▸ **WHAT THE EXERCISE ASKS**: The task calls for the line containing "Uncheck Auto accept res from other players" and all later lines, through the end of the entries below, to be set down exactly and without pictures.

▸ **STUDY MATERIAL**:
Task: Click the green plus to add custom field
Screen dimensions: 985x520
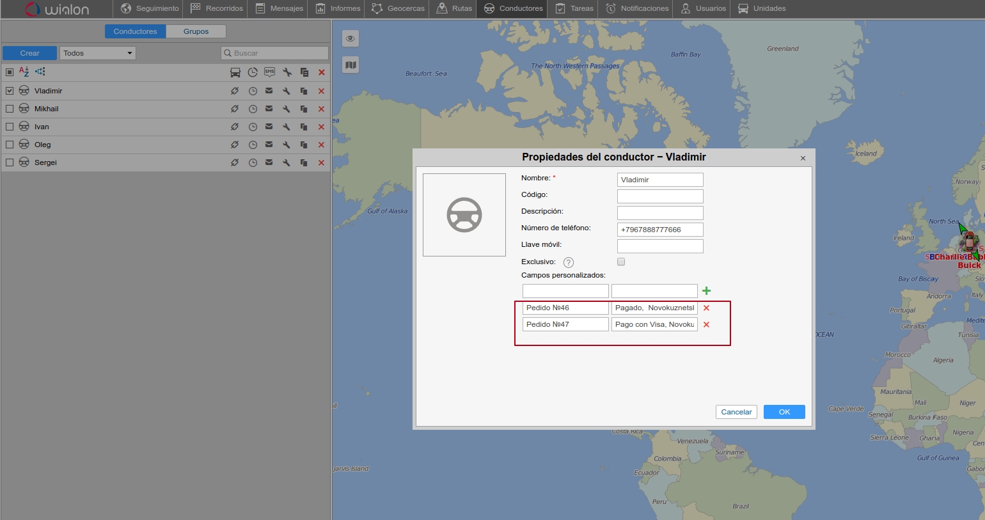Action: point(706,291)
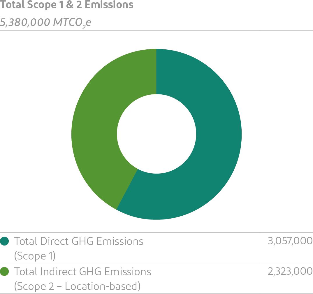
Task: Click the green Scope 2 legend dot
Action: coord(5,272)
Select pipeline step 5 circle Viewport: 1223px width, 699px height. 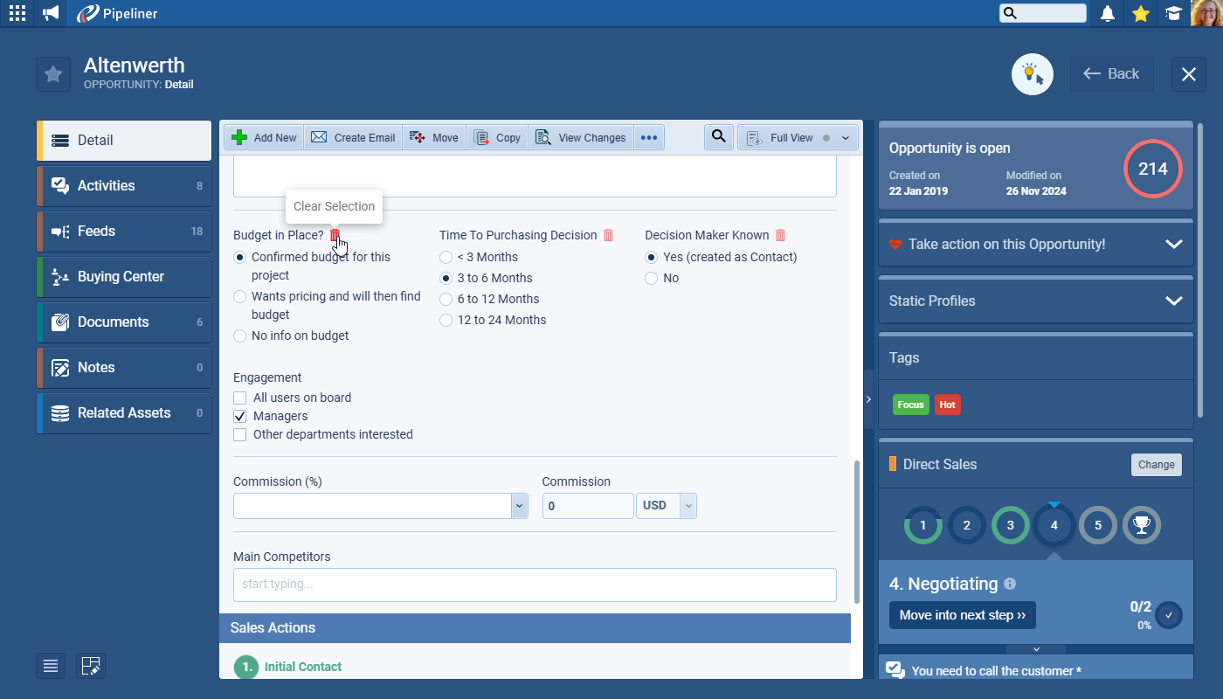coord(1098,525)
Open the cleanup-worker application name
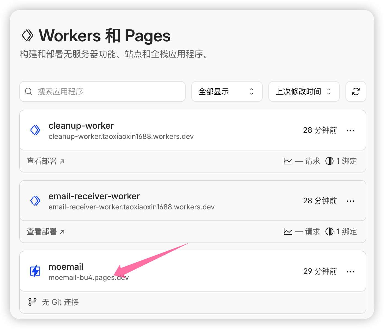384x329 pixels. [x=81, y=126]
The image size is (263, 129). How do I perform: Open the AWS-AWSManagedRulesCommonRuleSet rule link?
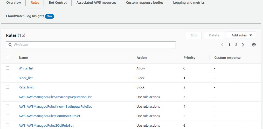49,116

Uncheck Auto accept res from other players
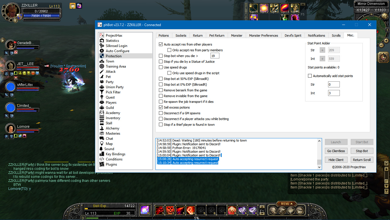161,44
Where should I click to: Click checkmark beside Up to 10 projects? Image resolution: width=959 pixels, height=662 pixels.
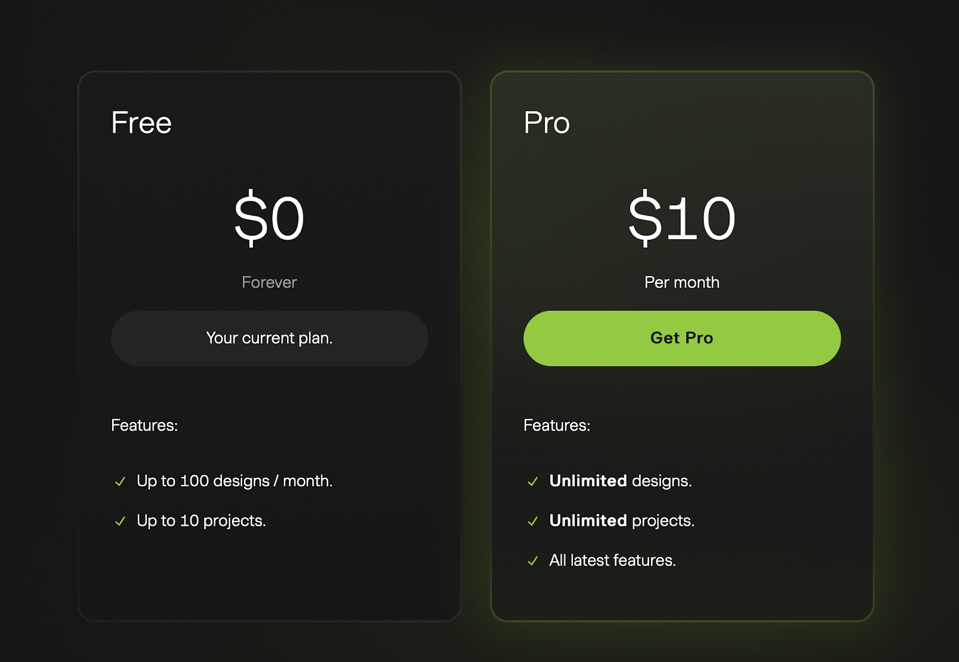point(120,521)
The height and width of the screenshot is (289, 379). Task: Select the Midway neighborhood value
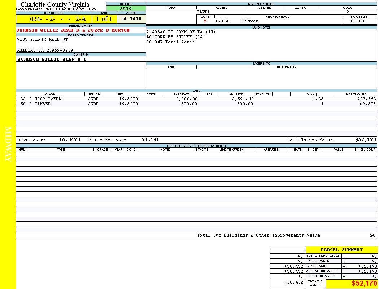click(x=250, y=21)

▸ **SOLUTION FOR THIS EXERCISE**:
Uncheck Auto accept res from other players
161,44
Where should I click to: Click checkmark beside Up to 10 projects? Image resolution: width=959 pixels, height=662 pixels.
point(120,521)
The height and width of the screenshot is (289, 379). Task: Select the Midway neighborhood value
click(x=250, y=21)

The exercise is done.